▸ **What the exercise asks**
Rewrite all of the data below, replacing "Image resolution" with "Screen resolution" wherever it occurs and leaving everything else unchanged.

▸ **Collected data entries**

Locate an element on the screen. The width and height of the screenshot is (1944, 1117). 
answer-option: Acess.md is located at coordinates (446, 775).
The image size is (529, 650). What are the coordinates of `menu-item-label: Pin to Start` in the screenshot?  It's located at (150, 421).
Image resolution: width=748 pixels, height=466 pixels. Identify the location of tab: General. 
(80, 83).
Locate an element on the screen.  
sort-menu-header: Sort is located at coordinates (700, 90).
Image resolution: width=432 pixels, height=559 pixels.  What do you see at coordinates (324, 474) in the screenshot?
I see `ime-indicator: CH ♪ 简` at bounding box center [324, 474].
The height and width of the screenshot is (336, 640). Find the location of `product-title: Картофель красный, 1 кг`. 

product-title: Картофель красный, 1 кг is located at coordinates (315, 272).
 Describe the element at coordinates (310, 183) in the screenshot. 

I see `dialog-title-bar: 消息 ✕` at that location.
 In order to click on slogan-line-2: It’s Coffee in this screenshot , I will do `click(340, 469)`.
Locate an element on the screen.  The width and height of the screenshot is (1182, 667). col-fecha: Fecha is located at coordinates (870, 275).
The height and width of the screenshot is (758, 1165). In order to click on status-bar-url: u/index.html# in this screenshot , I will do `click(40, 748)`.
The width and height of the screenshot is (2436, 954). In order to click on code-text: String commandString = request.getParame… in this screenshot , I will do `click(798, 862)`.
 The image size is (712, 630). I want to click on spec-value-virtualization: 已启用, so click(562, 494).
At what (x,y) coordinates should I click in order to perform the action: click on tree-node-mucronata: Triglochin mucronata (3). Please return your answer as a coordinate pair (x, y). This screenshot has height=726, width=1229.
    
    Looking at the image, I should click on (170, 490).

▸ **Written answer**
Locate an element on the screen. The width and height of the screenshot is (1944, 1117). 
answer-option: Acess.md is located at coordinates (446, 775).
The image size is (529, 650). What are the coordinates of `menu-item-label: Pin to Start` in the screenshot?  It's located at (150, 421).
Screen resolution: width=748 pixels, height=466 pixels. Identify the location of tab: General. 
(80, 83).
Locate an element on the screen.  
sort-menu-header: Sort is located at coordinates (700, 90).
Screen resolution: width=432 pixels, height=559 pixels.  What do you see at coordinates (324, 474) in the screenshot?
I see `ime-indicator: CH ♪ 简` at bounding box center [324, 474].
The height and width of the screenshot is (336, 640). Find the location of `product-title: Картофель красный, 1 кг`. 

product-title: Картофель красный, 1 кг is located at coordinates (315, 272).
 Describe the element at coordinates (310, 183) in the screenshot. 

I see `dialog-title-bar: 消息 ✕` at that location.
 In order to click on slogan-line-2: It’s Coffee in this screenshot , I will do `click(340, 469)`.
Locate an element on the screen.  The width and height of the screenshot is (1182, 667). col-fecha: Fecha is located at coordinates (870, 275).
The height and width of the screenshot is (758, 1165). In order to click on status-bar-url: u/index.html# in this screenshot , I will do `click(40, 748)`.
The width and height of the screenshot is (2436, 954). In order to click on code-text: String commandString = request.getParame… in this screenshot , I will do `click(798, 862)`.
 The image size is (712, 630). I want to click on spec-value-virtualization: 已启用, so click(562, 494).
At what (x,y) coordinates should I click in order to perform the action: click on tree-node-mucronata: Triglochin mucronata (3). Please return your answer as a coordinate pair (x, y). This screenshot has height=726, width=1229.
    
    Looking at the image, I should click on (170, 490).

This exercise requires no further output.